Türkiye'de 10 milyona yakın işsiz var, 10 milyondan fazla işsiz var, bu yetmezmiş gibi turizm tesislerinde çalışan yabancı sayısıyla ilgili bütün kısıtlamaları kaldırarak bunu serbest hâle getiriyorsunuz. Ya, gerçekten Adalet ve Kalkınma Partisi Grubundaki milletvekillerine sormak istiyorum: Yani, bu yasayı okuyarak mı getirdiniz? Yoksa hiç farkında değil misiniz, imza attığınız yasanın ne getirdiğinin farkında değil misiniz? Biraz sonra, tabii, sayın milletvekili açıklama yapacak.

Onun ötesinde, kamu eliyle işletilmiş olan tesislerde, vilayet evleri, kamu kuruluşlarına ait olan tesislerle ilgili kapsam dışında bırakılırken gene burada bakıyoruz belediyeleri ve belediyelere bağlı olan işletmeleri kamu kurumu gibi görmeyen bir çarpık zihniyetle de karşı karşıyayız.
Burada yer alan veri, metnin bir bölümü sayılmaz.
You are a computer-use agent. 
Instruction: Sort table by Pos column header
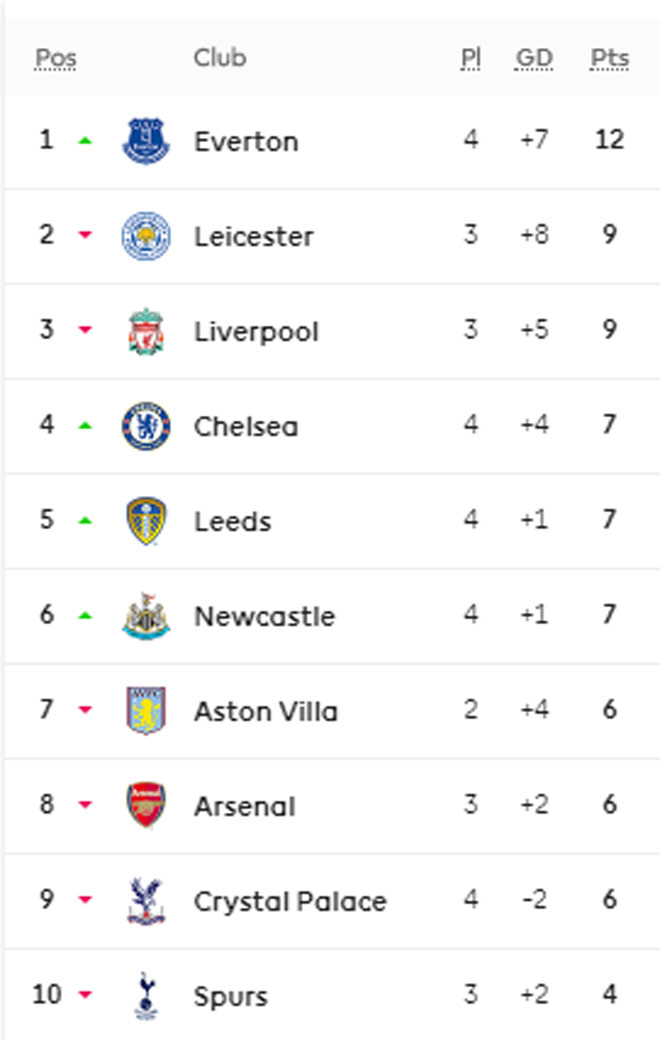coord(56,58)
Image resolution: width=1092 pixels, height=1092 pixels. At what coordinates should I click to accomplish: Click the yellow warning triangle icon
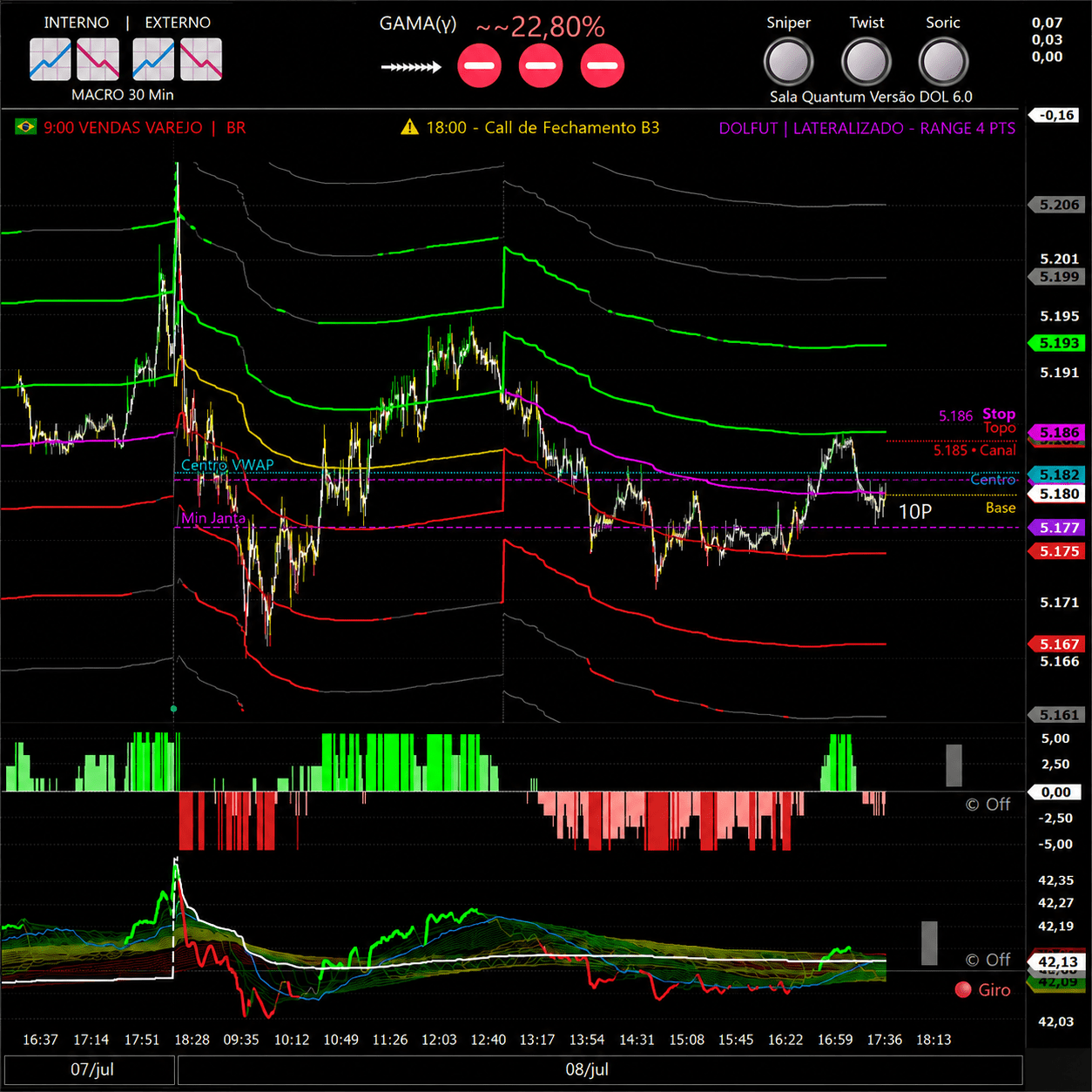point(409,127)
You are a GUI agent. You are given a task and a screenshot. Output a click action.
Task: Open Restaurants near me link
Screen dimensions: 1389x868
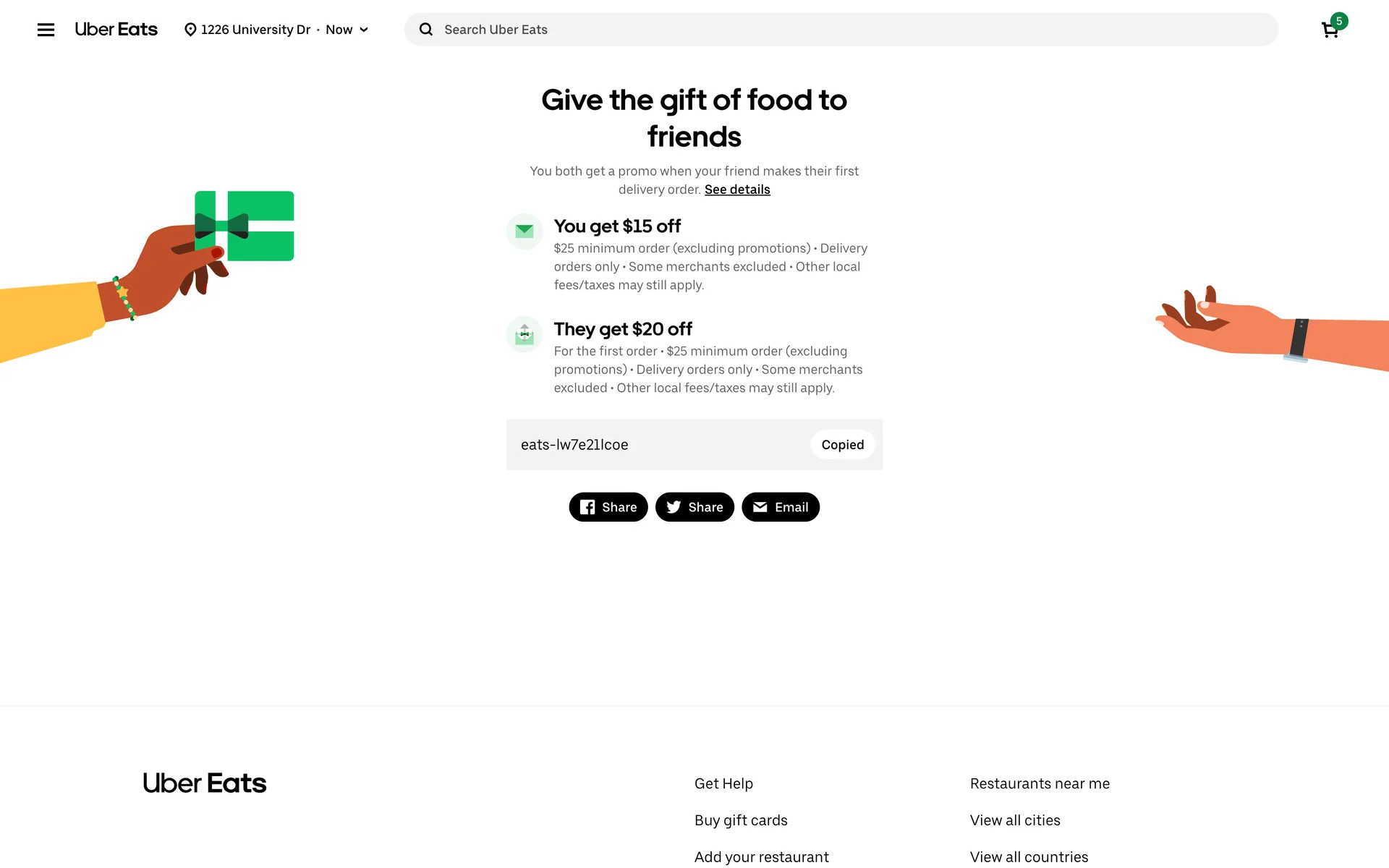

Bütün bu nedenleri bir araya getirdiğimizde -biraz sonra ana maddeye geçildiğinde grubumuz adına görüşlerimizi açıklayacağız- bunlar ve bunlar gibi çok sayıdaki sakıncalı maddeyi de dolayısıyla Anayasa'ya aykırı olduğu için bu maddenin görüşmelere geçilmeden geri çekilmesini Cumhuriyet Halk Partisi Grubu olarak teklif ediyoruz.